→ **THE REQUEST**: Rewrite the data from the line containing "Toggle the highlighted" through the end, inclusive, as a Markdown table with the columns Row and Line. Number each row, skip blank lines, and leave the pictures out.

(Stored data)
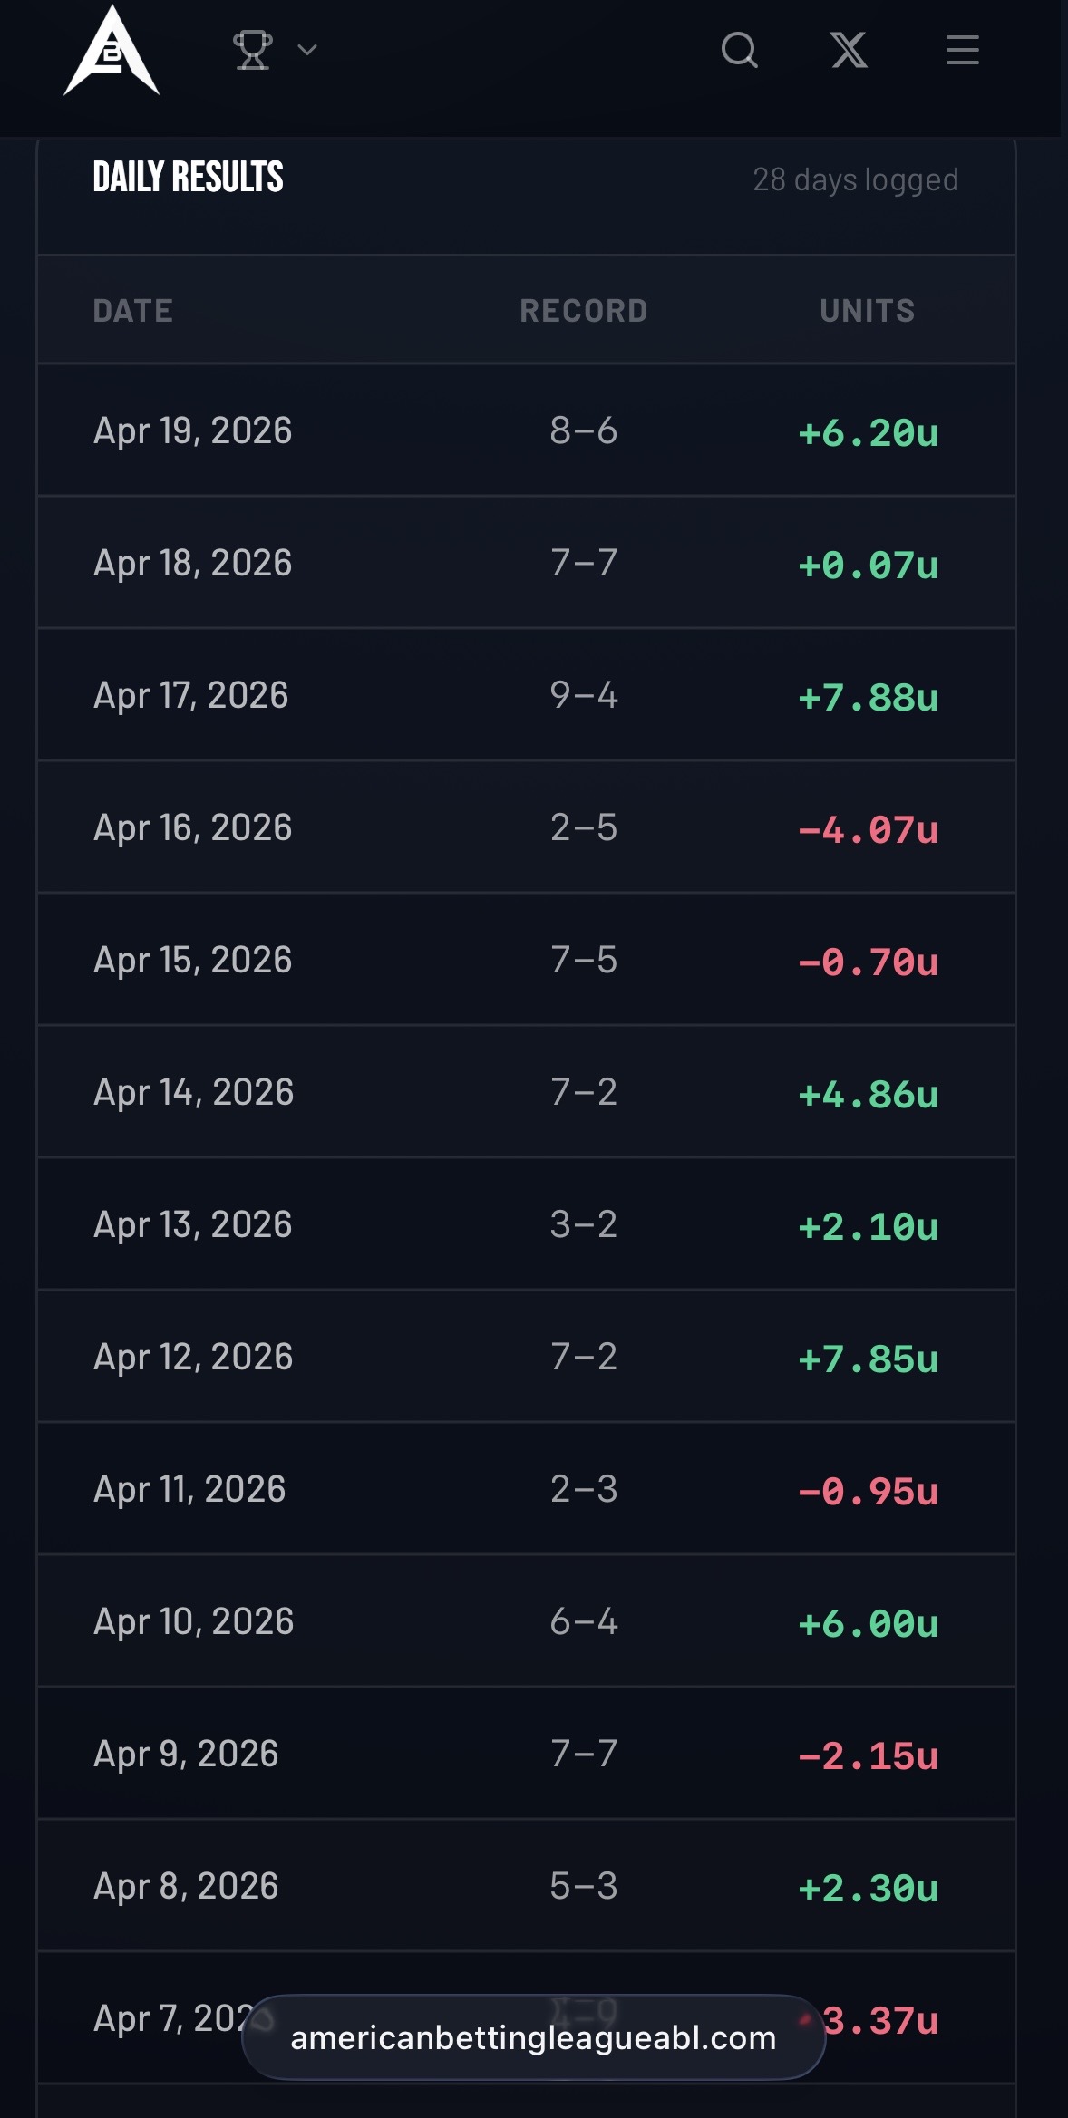Open the X social media icon
Screen dimensions: 1068x2118
[850, 51]
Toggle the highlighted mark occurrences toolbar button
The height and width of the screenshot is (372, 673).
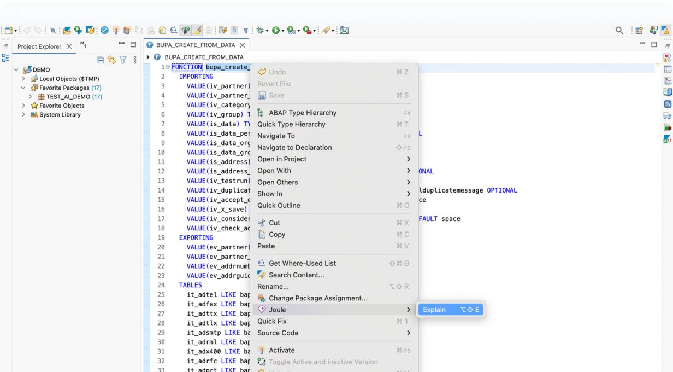[x=197, y=31]
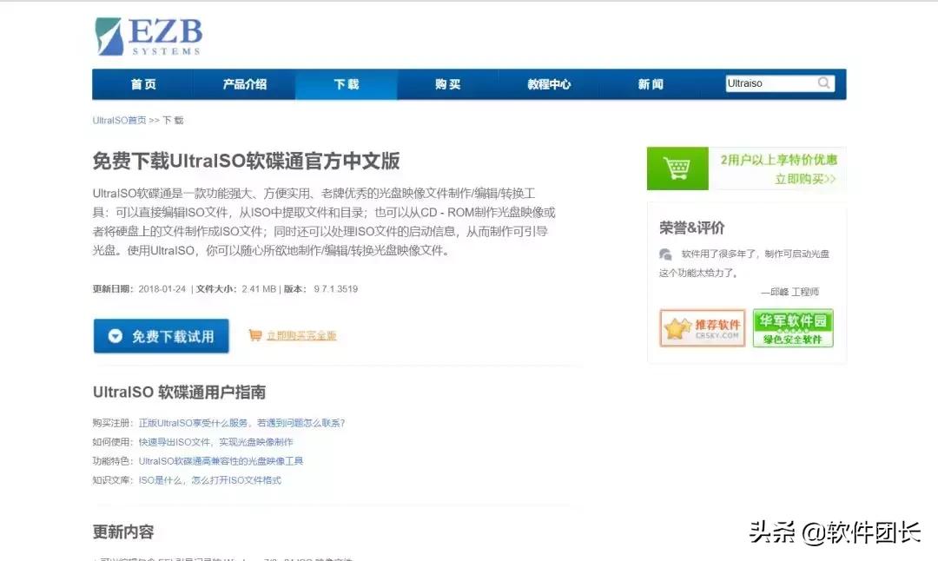Click the small cart icon beside 立即购买完全版
The image size is (938, 561).
[255, 334]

→ **RESULT FOR THIS EXERCISE**:
| Row | Line |
|---|---|
| 1 | Toggle the highlighted mark occurrences toolbar button |
| 2 | The height and width of the screenshot is (372, 673). |
| 3 | [x=197, y=31] |
| 4 | Click the small cart icon beside 立即购买完全版 |
| 5 | The image size is (938, 561). |
| 6 | [255, 334] |